__Work instruction__. Write what comes next in the HKU Health System clinical governance standards, starting after their final sentence, the one on consulting the HKU Estates Office.

__Source extract__.
At the direction of the Director of HKU Health System, HKUHS may carry out an assessment of a unit’s level of performance in clinical governance and to identify possible areas for improvement.

2. Staff Training and Credentialing


Taking into account the number and needs of patients and types of services provided, the PIC should ensure that there are, at all service times, a sufficient number and skill mix of staff commensurate with organisational need and the provision of safe, high quality care.


All staff involved in clinical care should have the necessary licences, registration, qualifications, skills and experience to fill their defined roles and be appropriately trained in the use of relevant medical equipment and, as appropriate for the types of services provided, in assisting in medical procedures.


The PIC should implement a process to ensure necessary licences and registration of staff are current (e.g. annual practising certificate).


The PIC should ensure that the staff involved in clinical care are practising within their professional scope of practice and competence and in accordance with the code of practice of relevant professions.


All new staff to the unit should receive job orientation, including details of operational manuals and clinical guidelines, and how they can be easily accessed.


The PIC should undertake periodic succession planning for key posts within the unit.

3. Physical Conditions


Clinic management


The physical design, size, layout and condition of the unit are appropriate for the safe and effective delivery of services and the needs of its patients.


All buildings, furniture, furnishings, fittings and equipment of the unit are maintained in good operational order.


The unit is kept clean and hygienic. Ventilation, lighting and signage are adequate and appropriate.


The PIC should ensure that the facility and its use are in compliance with relevant ordinances and regulations of the Laws of Hong Kong.


In the planning and design of the facility, risk reduction and general safety should be considered in tandem with healthcare delivery in order to ensure the unit meets its legal obligations and its duty of care. Fire safety should also be addressed, in the placement of emergency exit.


The PIC should consult the HKU Estates Office in respect of the physical design, size, layout and condition, as well as the construction and use of the unit, as and when required.

__Exercise data__.
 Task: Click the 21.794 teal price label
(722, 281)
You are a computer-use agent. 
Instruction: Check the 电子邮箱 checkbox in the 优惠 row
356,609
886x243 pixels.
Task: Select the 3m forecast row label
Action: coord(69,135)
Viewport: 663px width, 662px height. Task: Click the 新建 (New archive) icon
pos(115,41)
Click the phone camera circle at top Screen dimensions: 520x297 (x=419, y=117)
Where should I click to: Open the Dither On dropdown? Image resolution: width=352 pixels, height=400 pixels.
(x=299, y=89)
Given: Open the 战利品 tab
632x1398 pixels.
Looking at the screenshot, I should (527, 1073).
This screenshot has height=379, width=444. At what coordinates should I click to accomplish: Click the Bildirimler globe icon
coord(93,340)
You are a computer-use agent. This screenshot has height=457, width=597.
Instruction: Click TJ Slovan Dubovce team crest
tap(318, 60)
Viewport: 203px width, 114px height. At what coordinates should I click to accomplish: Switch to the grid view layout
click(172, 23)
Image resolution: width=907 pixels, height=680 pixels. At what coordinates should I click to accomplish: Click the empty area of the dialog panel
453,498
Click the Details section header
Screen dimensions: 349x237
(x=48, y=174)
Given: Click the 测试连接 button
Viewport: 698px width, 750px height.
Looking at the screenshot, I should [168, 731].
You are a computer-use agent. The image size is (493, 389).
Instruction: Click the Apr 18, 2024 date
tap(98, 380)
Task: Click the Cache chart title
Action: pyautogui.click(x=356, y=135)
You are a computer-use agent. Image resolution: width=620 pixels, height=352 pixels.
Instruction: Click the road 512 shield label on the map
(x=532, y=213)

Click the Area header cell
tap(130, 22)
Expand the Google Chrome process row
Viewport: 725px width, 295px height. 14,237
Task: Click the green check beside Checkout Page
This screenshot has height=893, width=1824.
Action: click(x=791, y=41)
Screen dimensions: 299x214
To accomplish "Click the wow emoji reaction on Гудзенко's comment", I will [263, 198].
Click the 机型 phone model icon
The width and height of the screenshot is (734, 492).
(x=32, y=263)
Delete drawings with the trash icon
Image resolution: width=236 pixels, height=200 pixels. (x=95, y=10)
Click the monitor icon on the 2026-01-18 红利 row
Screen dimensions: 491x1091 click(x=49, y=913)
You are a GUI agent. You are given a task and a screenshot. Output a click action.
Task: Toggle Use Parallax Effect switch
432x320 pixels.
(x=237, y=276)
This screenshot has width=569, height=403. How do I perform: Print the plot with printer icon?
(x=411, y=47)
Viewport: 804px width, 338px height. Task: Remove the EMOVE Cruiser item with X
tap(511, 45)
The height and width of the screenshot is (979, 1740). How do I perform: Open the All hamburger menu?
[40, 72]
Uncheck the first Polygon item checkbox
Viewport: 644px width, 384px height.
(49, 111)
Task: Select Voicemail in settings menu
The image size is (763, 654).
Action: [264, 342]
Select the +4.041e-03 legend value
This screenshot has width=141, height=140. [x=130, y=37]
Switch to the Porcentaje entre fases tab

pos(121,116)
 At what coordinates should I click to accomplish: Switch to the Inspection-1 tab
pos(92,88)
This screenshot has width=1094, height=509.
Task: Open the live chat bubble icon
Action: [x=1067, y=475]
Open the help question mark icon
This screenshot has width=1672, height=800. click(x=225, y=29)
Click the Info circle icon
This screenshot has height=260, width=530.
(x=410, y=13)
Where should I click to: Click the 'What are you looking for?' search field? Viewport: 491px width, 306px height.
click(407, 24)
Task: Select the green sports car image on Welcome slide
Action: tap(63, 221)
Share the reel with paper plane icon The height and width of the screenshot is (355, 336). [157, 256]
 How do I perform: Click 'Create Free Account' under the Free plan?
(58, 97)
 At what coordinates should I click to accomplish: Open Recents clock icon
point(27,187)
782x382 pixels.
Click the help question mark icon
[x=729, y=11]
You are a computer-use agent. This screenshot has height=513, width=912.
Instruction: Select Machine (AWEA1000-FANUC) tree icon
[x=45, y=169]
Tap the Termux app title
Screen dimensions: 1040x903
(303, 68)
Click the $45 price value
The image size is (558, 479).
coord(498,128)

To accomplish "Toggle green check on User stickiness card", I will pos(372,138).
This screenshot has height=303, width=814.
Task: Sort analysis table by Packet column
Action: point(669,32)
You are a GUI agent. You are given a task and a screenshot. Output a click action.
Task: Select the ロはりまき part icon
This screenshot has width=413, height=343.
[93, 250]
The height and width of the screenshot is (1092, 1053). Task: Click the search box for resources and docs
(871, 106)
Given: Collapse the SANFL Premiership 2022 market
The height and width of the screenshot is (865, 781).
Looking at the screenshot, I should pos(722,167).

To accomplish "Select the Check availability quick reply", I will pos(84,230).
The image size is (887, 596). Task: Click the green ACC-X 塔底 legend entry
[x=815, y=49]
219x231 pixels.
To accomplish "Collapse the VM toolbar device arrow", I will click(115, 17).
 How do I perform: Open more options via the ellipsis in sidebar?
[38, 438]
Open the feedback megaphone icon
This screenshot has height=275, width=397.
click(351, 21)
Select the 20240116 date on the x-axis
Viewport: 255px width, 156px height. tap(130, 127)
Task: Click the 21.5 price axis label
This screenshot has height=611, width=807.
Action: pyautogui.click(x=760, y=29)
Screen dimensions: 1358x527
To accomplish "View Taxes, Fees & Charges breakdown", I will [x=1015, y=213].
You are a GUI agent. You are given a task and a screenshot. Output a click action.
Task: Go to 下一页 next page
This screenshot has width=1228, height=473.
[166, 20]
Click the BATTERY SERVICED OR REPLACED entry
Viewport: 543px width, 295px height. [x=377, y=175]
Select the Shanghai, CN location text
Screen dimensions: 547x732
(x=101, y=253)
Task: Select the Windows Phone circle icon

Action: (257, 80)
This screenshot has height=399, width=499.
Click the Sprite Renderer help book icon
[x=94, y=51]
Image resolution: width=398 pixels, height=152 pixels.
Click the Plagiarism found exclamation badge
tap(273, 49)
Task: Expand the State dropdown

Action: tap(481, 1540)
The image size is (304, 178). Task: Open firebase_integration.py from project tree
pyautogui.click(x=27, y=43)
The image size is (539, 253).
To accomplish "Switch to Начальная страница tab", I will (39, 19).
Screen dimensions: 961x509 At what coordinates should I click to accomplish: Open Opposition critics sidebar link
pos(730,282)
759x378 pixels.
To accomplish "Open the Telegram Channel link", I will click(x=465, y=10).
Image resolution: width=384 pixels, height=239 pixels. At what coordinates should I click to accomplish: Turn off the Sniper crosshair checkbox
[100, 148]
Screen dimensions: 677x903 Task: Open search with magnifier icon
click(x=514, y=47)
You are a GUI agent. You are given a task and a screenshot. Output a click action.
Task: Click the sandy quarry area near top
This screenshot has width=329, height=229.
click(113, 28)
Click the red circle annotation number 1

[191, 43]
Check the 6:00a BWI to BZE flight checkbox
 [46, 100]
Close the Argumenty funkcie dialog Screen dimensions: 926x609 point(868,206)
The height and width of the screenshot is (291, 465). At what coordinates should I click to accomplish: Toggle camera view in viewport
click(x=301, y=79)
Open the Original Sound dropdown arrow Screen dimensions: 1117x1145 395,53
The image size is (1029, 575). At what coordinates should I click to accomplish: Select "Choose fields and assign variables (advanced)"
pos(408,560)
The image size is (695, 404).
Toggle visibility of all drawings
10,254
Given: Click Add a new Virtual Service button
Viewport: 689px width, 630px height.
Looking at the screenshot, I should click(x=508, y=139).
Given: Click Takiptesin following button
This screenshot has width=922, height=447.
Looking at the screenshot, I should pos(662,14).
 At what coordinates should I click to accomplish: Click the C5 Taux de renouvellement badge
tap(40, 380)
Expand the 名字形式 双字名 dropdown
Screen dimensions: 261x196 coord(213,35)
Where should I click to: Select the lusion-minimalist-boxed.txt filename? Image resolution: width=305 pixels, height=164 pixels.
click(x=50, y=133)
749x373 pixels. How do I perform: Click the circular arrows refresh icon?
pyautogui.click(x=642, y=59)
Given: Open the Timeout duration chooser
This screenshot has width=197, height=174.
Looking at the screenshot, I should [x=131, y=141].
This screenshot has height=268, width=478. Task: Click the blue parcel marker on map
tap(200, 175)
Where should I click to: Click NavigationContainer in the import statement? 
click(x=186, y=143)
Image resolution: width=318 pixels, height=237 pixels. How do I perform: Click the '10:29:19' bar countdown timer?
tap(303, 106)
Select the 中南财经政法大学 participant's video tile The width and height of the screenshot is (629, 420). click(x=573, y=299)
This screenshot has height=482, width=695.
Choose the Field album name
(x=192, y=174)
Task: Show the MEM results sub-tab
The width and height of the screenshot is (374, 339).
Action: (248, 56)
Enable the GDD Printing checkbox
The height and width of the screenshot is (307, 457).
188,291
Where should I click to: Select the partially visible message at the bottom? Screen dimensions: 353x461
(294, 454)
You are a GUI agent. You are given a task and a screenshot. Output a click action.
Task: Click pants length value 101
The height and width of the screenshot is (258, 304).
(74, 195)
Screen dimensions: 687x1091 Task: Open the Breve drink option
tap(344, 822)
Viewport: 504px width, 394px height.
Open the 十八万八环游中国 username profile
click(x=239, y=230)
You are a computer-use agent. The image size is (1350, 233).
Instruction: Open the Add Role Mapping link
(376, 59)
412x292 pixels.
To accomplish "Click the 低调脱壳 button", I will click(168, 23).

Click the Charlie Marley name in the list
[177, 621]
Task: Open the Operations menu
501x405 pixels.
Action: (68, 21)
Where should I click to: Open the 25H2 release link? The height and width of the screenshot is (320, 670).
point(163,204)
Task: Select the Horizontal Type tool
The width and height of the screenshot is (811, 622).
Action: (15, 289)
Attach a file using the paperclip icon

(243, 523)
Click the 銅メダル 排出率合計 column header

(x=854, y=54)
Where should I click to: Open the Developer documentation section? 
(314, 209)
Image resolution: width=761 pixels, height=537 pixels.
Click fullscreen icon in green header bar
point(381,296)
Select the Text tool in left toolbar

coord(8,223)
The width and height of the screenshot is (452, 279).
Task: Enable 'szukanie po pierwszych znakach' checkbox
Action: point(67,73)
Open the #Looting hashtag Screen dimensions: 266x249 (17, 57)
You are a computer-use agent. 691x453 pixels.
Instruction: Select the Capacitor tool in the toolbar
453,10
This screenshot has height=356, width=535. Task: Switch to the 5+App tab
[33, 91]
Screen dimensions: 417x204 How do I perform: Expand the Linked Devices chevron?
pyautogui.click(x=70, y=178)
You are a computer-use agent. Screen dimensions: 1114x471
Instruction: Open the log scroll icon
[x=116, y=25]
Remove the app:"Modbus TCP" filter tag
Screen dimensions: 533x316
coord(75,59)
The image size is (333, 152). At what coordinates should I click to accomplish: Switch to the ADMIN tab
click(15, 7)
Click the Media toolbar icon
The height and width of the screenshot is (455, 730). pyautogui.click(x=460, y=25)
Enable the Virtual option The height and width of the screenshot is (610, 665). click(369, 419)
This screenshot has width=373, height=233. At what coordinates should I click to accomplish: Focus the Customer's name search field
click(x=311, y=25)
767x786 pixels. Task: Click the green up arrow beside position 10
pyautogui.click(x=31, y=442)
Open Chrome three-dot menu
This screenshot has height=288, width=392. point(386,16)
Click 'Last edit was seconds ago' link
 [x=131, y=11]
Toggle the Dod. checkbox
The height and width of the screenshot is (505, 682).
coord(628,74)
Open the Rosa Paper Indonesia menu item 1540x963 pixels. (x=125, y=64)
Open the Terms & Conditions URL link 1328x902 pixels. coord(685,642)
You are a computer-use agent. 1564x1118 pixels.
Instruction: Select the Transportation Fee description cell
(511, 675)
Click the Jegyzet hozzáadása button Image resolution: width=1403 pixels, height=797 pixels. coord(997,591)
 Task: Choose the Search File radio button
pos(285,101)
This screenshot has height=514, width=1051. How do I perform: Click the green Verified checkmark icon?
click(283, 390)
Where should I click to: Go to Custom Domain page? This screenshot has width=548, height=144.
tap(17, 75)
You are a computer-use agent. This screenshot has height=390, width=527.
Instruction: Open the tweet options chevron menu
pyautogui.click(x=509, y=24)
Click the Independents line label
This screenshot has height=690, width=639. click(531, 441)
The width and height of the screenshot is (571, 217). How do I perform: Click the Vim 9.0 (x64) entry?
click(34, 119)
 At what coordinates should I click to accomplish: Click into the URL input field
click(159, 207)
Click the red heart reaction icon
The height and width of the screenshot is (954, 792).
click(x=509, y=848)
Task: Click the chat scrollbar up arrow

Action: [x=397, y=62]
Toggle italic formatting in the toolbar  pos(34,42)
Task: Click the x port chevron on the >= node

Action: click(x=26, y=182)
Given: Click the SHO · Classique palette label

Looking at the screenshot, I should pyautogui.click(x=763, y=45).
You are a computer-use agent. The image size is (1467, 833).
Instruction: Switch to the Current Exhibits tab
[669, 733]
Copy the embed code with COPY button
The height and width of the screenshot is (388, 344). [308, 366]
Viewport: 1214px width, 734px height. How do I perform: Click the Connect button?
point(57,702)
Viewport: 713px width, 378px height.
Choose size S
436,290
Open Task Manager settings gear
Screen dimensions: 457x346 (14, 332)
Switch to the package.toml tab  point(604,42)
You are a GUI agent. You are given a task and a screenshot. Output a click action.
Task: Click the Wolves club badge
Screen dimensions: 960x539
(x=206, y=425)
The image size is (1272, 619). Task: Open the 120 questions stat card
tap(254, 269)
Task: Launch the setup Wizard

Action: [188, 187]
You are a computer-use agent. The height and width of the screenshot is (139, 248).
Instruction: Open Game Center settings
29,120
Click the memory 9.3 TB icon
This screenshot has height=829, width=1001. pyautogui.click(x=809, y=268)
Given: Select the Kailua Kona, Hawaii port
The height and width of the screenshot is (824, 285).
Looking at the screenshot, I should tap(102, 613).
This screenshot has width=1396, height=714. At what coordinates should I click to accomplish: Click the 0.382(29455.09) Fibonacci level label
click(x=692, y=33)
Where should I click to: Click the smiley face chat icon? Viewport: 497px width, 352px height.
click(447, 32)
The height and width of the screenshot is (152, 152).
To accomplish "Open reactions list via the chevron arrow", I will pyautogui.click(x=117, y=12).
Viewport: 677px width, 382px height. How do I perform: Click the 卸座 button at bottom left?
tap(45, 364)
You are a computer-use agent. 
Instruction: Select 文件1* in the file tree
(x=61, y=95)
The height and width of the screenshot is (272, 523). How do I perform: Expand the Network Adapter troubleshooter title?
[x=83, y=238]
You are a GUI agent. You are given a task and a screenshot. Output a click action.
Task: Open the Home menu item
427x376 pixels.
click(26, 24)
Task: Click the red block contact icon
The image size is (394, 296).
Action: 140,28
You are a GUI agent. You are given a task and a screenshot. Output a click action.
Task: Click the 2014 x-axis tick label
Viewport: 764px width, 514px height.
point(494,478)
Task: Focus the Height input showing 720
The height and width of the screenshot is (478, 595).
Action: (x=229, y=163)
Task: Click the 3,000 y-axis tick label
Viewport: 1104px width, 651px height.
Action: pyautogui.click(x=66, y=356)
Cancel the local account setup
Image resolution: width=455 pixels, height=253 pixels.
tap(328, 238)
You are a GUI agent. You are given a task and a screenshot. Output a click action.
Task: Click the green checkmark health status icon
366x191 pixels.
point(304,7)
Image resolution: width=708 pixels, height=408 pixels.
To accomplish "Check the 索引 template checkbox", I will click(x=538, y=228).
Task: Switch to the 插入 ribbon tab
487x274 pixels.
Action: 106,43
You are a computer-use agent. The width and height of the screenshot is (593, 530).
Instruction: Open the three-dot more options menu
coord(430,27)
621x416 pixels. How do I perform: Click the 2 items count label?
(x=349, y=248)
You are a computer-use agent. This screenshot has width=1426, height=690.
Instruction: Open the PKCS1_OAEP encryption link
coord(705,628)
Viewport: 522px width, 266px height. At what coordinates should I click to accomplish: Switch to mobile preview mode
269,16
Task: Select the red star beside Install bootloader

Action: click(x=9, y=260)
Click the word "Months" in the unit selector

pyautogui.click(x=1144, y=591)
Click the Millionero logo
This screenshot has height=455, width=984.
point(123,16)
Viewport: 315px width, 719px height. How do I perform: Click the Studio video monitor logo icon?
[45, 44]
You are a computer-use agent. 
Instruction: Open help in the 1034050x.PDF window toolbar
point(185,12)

__Response__.
Equipment and stores


The PIC should ensure that the unit has the required and readily accessible medical equipment, instruments, appliances and materials that are necessary for the type and level of patient care it provides


The quantities stored should be appropriate for the safe and effective provision of its services.


The PIC should ensure that the unit’s equipment is:

  1. Used as intended for their purposes;
  2. In good working order; and
  3. Properly maintained.


Records of maintenance and servicing of medical equipment should be kept.


Staff involved in clinical care are appropriately trained in the safe and proper use of medical equipment utilised in the unit.


Medical devices labelled by the manufacturer as ‘single-use’ may not normally be re-used in any way.


Where high-risk procedures are conducted, back-up power supply should be available for safe completion of such procedures.

4. Service Delivery and Care Process


Patient’s rights


Patients have the right to:

  1. Receive medical advice and treatment which fully meets the currently accepted standards of care and quality;
  2. Know the name and post of staff providing services;
  3. Information about what health care services are available, and what charges are involved;
  4. Be informed of the investigation, procedure and treatment planned for them, and give informed consent to any investigation, procedure and treatment;
  5. Accept or refuse any medication, investigation or treatment, and be informed of the likely consequences of doing so;
  6. Choose whether or not to take part in medical research/teaching programmes;
  7. Have their privacy, dignity and religious and cultural beliefs respected;
  8. Have information relating to their medical condition kept confidential;
  9. Access their own health records; and
  10. Make a complaint through channels provided for this purpose, and to have any complaint dealt with promptly and fairly.


The PIC should embed the rights of its patients into the unit’s culture and everyday practices.



Patient’s identification


Staff should check the details of a patient’s identification at each and every appropriate stage of a health care delivery process to ensure the right patient receives the right care. The patient should be involved in the identification process so far as possible.


The PIC should establish written policies and procedures for patient identification and appropriate verification processes to ensure that the correct patient receives the correct information, investigation, procedure and treatment.


As a minimum, to ensure all patients are positively identified, at least two of the following approved personal identifiers should be used each time identification occurs:

  • Patient’s name (Chinese or English)
  • HK Identity card (HKIC) number/fffpassport number (PP)
  • Date of birth (written as DD/MM/YYYY)



Evidenced based practice


The PIC should ensure that systems are in place to support the delivery of evidence-based clinical care within the designated clinical scope and capability of the unit.



Laboratory specimens


The PIC should ensure there are mechanisms in place for the proper handling, including correct patient identification, of laboratory specimens, where relevant to their service.



Healthcare records


The PIC should put written policy in place for the creation, management, handling, storage and destruction of healthcare records, both written and electronic, as relevant.


The unit should set a standard recording practice, so that relevant data are consistently collected, is accurate, legible and up-to-date, and should facilitate future retrieval of the information to support the delivery of quality patient care.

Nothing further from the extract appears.